NQ-053
Answer:
(D) Chiari malformation, type II
Pathology of the cases:
The cardinal findings are the presence of cerebellar tissue in the
cervical spinal cord along the midline (white arrow) and malformation of the
brain stem (black arrow). The cerebellar tissue is most consistent with
extension of the vermis into the upper cervical cord. The combination of these
features is a strong indication of Chiari malformation type II. This patient
also had a myelomeningocele which is another feature of Chiari II malformation.
Chiari type I:
Conical elongations of the cerebellar tonsils and
neighboring parts of the cerebellar hemispheres that extend into the
vertebral canal (i.e., below the foramen of magnum). The protruded
cerebellar tissue could be histologically normal, infracted or sclerosed.

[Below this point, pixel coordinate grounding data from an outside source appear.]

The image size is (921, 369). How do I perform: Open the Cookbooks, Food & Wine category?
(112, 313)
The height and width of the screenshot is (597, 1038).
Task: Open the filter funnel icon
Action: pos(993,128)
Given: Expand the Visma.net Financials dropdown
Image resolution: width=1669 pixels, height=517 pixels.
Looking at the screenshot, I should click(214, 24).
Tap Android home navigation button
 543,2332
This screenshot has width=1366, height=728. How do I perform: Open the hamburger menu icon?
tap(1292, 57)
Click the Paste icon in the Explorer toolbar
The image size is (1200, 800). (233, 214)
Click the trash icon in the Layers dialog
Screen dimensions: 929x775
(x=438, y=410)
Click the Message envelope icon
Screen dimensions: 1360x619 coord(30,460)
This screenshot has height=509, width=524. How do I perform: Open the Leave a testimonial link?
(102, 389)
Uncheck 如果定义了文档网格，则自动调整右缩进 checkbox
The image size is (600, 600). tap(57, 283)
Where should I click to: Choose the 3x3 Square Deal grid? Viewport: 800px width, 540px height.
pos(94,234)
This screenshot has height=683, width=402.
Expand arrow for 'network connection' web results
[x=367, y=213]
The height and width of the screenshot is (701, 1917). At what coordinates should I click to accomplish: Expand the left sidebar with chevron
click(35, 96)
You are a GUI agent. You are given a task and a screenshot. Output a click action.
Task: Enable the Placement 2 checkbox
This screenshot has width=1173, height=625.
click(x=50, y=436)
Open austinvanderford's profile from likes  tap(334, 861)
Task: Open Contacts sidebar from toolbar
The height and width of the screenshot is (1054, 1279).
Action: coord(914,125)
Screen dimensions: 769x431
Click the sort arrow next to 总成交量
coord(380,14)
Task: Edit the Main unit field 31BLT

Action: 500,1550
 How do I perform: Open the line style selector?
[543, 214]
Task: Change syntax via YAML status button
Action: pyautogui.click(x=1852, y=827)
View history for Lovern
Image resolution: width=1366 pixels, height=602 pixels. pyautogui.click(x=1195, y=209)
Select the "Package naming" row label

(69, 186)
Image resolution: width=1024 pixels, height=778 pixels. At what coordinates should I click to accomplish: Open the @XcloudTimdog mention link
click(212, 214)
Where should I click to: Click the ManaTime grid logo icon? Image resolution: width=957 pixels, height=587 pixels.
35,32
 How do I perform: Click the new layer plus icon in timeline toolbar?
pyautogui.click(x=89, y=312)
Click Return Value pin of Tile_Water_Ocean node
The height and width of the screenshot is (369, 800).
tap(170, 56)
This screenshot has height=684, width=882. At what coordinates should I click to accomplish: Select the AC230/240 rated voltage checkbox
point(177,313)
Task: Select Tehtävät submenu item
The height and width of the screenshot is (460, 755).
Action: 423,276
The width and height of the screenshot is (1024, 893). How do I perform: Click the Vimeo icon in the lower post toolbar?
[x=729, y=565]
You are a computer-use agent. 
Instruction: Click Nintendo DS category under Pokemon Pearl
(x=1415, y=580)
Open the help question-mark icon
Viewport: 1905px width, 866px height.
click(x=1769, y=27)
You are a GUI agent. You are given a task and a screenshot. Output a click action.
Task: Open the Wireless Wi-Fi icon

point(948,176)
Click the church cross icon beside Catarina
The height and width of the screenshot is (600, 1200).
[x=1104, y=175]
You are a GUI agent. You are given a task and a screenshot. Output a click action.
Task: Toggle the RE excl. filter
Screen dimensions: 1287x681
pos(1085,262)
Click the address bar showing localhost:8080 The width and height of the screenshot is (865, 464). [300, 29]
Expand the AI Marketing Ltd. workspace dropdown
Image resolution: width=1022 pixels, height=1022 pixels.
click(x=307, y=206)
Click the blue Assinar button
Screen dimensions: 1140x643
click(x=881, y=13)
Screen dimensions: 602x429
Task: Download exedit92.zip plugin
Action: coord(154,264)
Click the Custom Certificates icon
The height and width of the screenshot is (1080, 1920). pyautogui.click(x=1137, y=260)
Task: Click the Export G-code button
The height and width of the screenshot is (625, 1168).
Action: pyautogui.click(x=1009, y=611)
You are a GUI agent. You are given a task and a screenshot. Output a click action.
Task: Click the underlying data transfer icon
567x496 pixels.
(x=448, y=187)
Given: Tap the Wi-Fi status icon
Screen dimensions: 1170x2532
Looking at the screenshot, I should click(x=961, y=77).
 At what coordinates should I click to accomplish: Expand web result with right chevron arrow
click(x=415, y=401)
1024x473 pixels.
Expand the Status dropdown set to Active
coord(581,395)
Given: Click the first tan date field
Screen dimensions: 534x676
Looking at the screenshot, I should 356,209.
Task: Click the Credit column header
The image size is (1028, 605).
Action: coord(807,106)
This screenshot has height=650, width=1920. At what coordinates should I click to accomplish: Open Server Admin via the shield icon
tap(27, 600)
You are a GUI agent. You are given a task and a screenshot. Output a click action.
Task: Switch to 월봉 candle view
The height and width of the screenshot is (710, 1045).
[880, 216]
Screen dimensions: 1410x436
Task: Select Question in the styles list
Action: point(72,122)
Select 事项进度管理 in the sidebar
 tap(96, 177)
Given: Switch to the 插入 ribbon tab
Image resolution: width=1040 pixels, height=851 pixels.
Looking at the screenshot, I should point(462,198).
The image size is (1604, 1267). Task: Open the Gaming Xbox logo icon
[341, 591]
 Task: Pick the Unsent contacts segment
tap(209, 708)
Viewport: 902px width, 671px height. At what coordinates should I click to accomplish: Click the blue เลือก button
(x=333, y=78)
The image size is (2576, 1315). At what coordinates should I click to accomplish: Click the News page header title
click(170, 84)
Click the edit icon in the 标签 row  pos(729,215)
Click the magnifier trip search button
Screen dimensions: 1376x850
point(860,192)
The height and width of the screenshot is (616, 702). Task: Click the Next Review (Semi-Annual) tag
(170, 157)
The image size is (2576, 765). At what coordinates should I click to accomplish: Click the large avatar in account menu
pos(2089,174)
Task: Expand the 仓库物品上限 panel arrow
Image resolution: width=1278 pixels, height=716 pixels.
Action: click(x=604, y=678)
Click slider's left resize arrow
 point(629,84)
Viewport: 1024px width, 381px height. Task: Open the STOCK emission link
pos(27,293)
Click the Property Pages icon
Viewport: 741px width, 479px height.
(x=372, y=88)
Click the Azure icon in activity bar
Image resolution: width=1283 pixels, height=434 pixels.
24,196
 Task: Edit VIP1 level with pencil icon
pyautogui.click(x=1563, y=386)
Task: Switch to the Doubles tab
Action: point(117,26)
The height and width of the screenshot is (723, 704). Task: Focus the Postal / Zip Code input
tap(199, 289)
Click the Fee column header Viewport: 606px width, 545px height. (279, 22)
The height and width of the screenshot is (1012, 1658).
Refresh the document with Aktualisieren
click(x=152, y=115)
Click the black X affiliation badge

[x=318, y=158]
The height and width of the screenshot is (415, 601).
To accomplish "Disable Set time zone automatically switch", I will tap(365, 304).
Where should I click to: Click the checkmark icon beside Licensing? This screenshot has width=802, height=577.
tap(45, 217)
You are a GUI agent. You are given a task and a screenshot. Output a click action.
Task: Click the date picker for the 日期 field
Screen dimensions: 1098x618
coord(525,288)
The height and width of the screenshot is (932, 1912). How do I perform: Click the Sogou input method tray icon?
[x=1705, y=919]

The medulla is either unaffected or flattened by the cerebellar tongues.
Chiari malformation type I is often associated with syringomyelia,
hydromyelia, syringomyelia, and less commonly hydrocephalus.
Chiari type II: Displacement of the cerebellar vermis combined with deformities of the medulla and tectal plate. This type is often associated with syringomyelia, hydromyelia, spinal bifida, meningocele, and hydrocephalus. It can also associate with other malformation of the brain, cranium and meninges, cardiovascular, gastrointestinal and genitourinary systems. Most, if not all, Chiari type II malformations are associated with a neural tube defect.
Chiari type III:
Encephalocele formed by herniation of the structures
of the posterior fossa, including the cerebellum, through an
occipitocervical or high cervical bony defect. There may also be beaking of
the tectum, elongation and kinging of the brain stem and lumbar spina
bifida.
Dandy-Walker syndrome:
The three essential features of Dandy-Walker syndrome include complete or
partial agenesis of the vermis, cystic dilatation of the fourth ventricle and
enlargement of the posterior fossa. Malformation of the brainstem, however, is
not one of the features of Dandy-Walker syndrome. The vermis is present in this
case and is free of hydrocephalic changes. Hydrocephalus is a frequent but
inconstant finding. Other CNS findings include elevation of the tentorium
cerebelli and lateral, transverse sinuses and torcula (torcular Herophilli), and
lack of patency of the foramina of Magendie and Luschka. Other cerebral and
visceral anomalies are present. It is the presene or absence of other cerebral
and viseral abnormalies that determines the prognosis.
Herniation of cerebellar tonsils:
Space occupying lesion in the posterior can lead to herniation of the cerebellar
tonsil. In those cases, the tonsils are typically congested and often appear
fragile or necrotic on gross examination. In the present case, the cerebellar
tissue appears healthy looking. In addition, it is malformed. In contrasted,
herniated tonsils came from the side and should not have malformation.